§ **Exercise objective**
Examine each line of the data. Copy those that contain the string "number".

§ **Data shown**
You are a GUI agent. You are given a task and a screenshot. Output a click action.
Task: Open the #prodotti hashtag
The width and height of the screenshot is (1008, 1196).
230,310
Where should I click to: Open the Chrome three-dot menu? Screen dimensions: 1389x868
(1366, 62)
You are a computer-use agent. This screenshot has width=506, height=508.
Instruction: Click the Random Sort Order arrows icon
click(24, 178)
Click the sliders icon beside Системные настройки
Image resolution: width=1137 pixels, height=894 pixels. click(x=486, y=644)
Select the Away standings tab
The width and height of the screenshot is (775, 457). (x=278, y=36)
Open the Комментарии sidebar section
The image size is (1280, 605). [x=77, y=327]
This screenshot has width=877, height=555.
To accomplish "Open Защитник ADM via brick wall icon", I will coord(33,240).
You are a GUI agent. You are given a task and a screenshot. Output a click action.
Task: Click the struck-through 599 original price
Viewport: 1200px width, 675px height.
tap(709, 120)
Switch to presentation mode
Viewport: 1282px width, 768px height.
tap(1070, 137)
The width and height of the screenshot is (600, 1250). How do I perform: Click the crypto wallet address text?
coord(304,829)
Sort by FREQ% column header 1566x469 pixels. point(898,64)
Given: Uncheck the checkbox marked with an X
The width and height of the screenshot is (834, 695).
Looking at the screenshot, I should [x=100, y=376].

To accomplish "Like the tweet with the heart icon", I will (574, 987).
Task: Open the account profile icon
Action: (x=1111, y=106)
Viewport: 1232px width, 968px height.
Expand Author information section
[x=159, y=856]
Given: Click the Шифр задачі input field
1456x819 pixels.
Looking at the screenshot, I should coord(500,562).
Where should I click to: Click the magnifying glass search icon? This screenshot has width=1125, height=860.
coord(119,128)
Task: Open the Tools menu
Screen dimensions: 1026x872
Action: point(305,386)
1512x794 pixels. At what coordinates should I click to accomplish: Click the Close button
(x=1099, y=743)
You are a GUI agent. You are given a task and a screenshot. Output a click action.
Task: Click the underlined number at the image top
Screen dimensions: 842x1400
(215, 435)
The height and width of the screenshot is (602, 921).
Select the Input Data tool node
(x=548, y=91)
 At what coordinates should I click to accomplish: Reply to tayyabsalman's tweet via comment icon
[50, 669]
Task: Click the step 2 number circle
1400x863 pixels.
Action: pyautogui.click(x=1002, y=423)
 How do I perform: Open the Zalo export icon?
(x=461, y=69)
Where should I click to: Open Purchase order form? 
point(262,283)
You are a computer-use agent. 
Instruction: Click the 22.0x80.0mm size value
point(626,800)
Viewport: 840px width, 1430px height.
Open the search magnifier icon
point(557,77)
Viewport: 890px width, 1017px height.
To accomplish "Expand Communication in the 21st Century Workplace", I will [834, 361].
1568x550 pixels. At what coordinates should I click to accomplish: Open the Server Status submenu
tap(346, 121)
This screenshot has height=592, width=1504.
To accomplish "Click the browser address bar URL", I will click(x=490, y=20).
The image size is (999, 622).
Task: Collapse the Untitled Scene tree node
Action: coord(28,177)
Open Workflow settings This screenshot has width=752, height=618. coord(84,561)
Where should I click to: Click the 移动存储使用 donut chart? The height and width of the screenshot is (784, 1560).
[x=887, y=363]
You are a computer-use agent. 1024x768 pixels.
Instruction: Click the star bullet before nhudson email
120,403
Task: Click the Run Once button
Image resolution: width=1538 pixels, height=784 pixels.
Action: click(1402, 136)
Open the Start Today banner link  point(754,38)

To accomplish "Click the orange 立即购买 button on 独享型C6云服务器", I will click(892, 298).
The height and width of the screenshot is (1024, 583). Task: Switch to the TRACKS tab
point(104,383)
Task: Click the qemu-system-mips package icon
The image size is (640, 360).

§ **Result for this task**
Task: Click the underlined number at the image top
Task: Click the step 2 number circle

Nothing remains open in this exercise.